Learning how a shirt should fit you can take surprisingly long – as most fans of bespoke try far fewer shirtmakers than they do tailors. Once learned, however, the lessons are fairly simple. They are becoming particularly clear to me as I complete my shift from Turnbull & Asser to Satriano Cinque. (Updates coming soon on the latest shirt commissions from them.)

1. It’s not about the waist

The biggest lesson is not to obsess about how a shirt fits on the waist. To a young man trying to look as sleek and athletic as possible, a closely fitted shirt is an understandable focus. Italians heavily dart their shirts to this purpose; in the past I have darted and redarted my own darts in pursuit of that same, perfect fit.
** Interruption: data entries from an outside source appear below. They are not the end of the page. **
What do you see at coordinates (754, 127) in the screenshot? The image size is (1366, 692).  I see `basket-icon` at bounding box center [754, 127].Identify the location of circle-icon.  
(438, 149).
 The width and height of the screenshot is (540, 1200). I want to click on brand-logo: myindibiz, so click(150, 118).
There are two reasons why this is a mistake. The first is that cotton has no natural stretch, unlike wool, so you cannot fit it as closely to the body. And of course you can’t undo a shirt when you sit down. Always try sitting and slumping in a seat when trying on a shirt: if there is any discomfort, the fit will be intolerable after a day sitting in front of a computer.
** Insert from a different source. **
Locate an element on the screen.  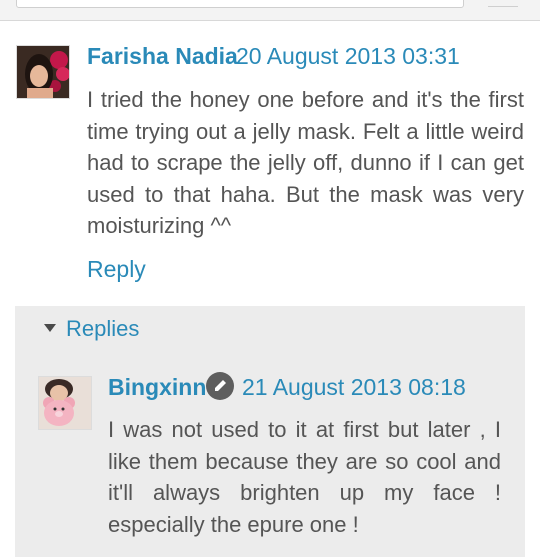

The second reason is that the fit on the waist is affected by other things. Most particularly length. Men often make the mistake of having their shirts too short, so they pull out of their trousers too easily and bunch unattractively above the waistband. This is also caused by a shirt that is too tight on the hips. If there is no spare room there, the shirt will be forced upwards, creating more bunching.

2. Focus on the collar

The most important thing to focus on is the collar. Here, millimetres make a difference. While the height of the collar should always be in proportion to your neck, most commercial shirts are too low to give the tie any space to arch outwards. Particularly English shirts.


The tie arch can be aided by having a larger tie gap, between the two sides of the collar. And of course the shape of the collar itself is subject to many permutations. Find something consistent and probably conservative, and stick with it. 
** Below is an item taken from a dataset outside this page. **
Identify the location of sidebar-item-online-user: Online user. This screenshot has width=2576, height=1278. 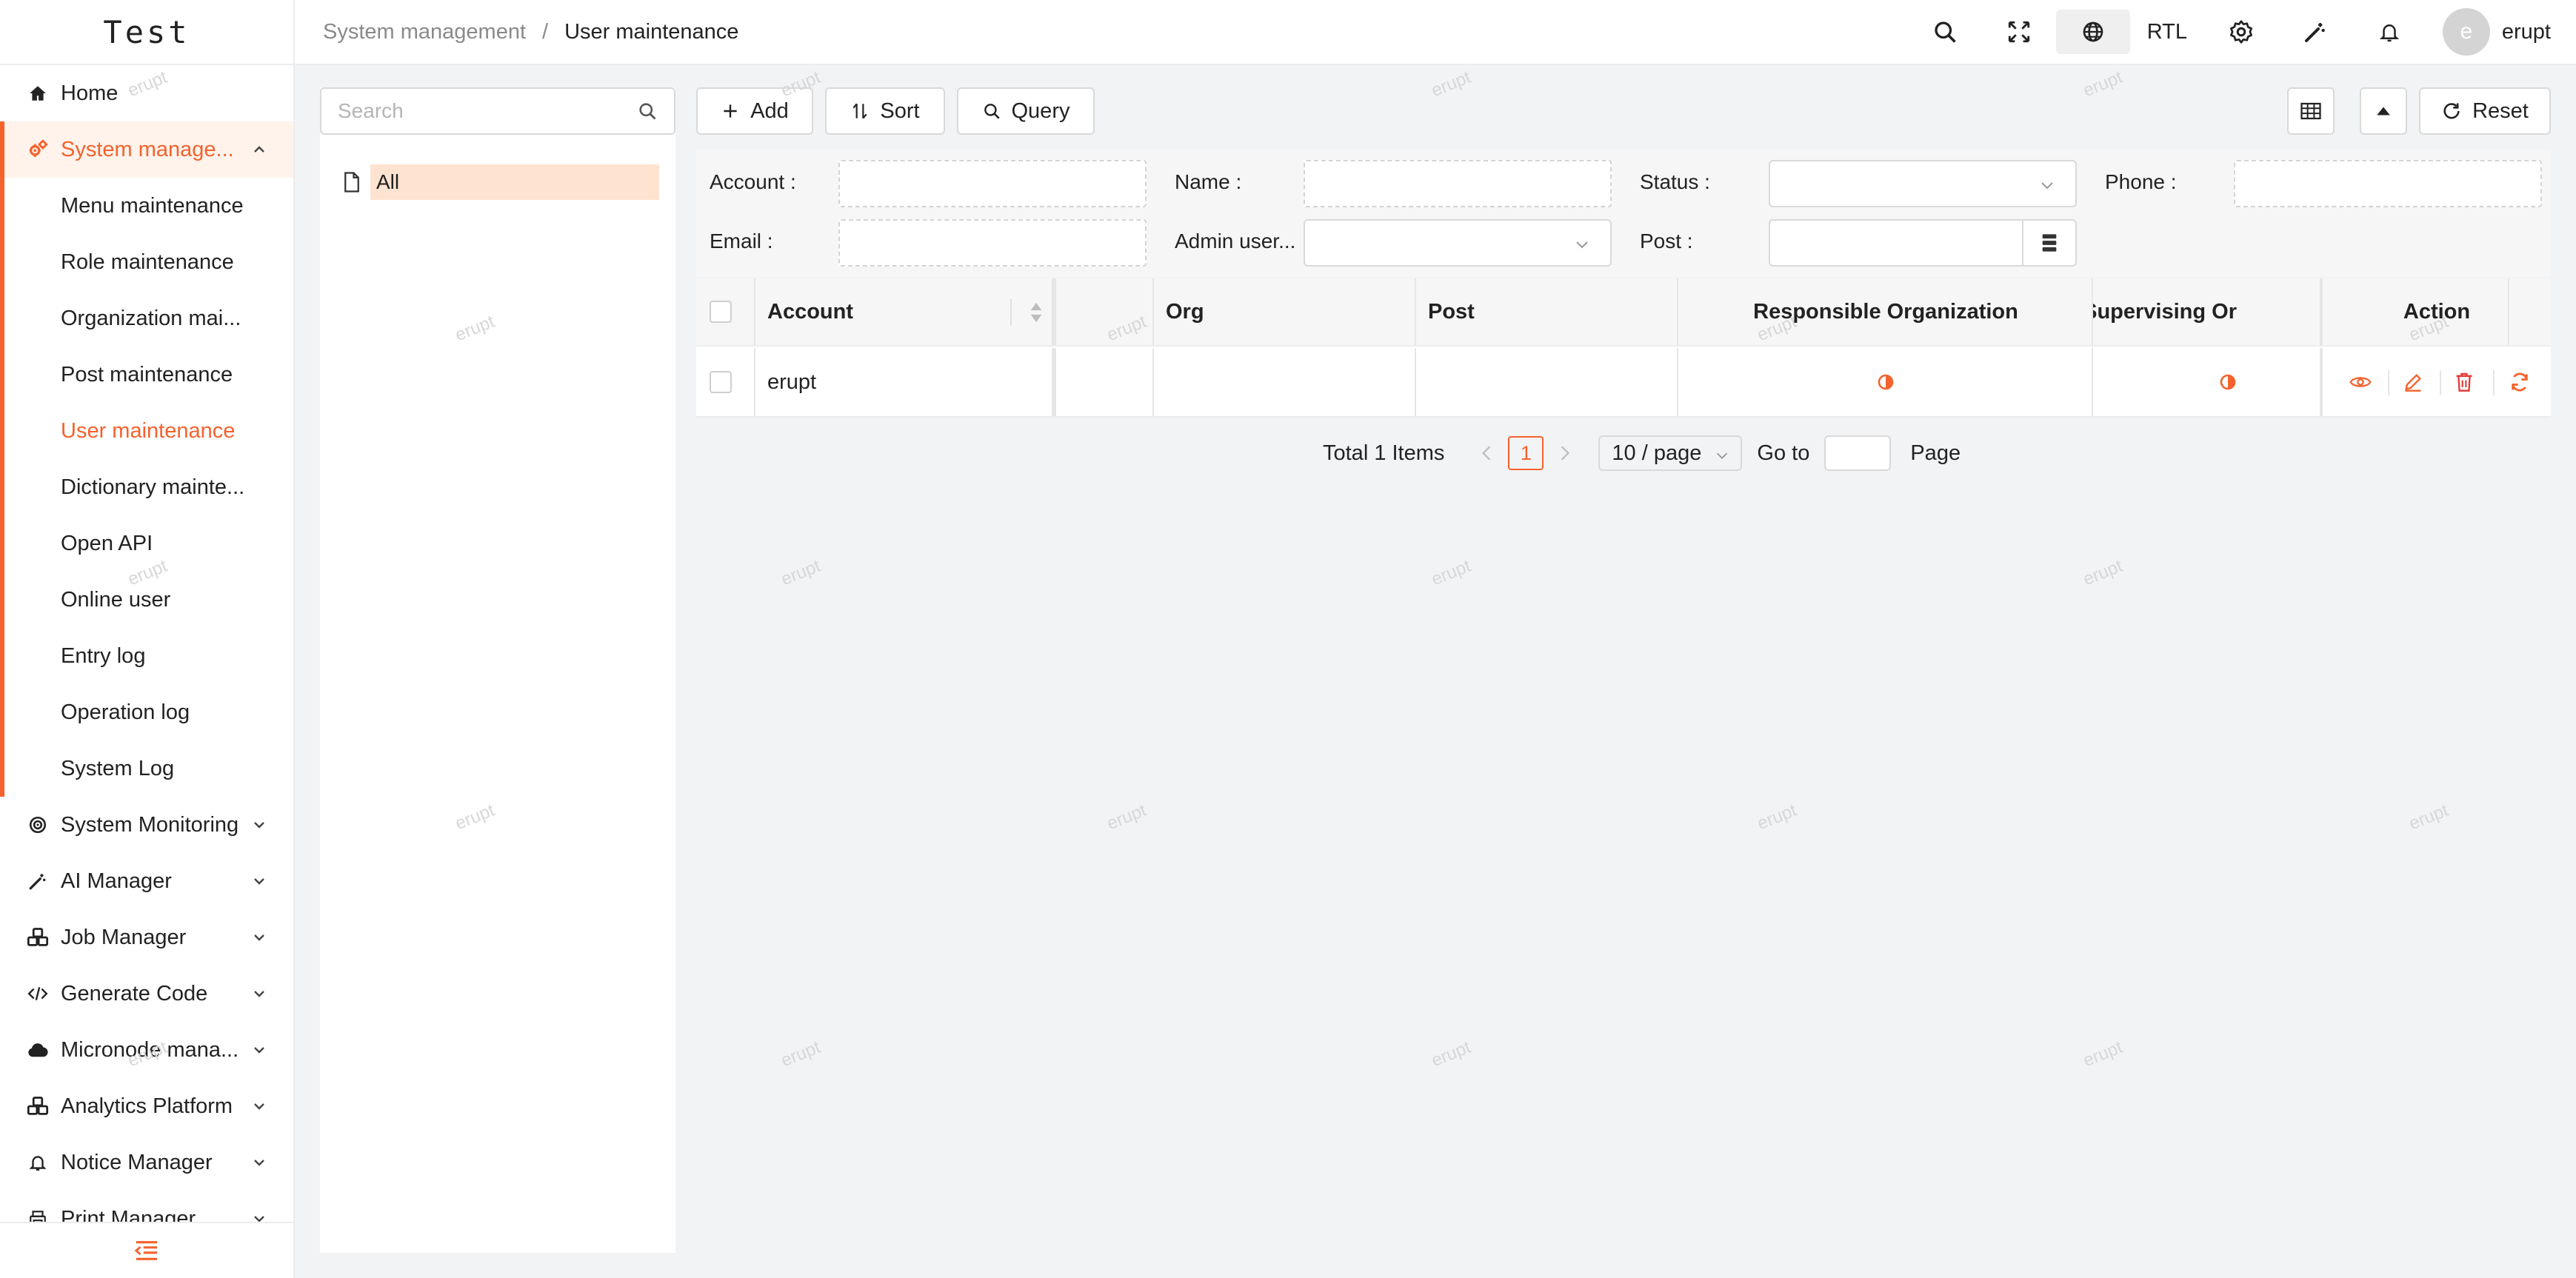
(146, 600).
Ideally, the shape should work with and without a tie (so not collapsing underneath the jacket’s collar). If that’s not possible with your jackets and neck shape, have just two collar types: one for a tie (perhaps a medium spread) and the other for an open neck (probably a buttondown).



3. Consistent sleeves

Sleeve length is important, but the key thing is consistency. Shirt sleeves can be shortened quite easily, and more cheaply than a jacket. But only double cuffs can be lengthened, and not by very much. A quarter to an eighth of an inch is enough when your hands are at your sides; remember far more will be on display when you extend your arm.


In the end, shirts are pretty simple. If you can find a great ready-to-wear collar, all you need is for the body and sleeves to be long enough. Then buy a lot of them.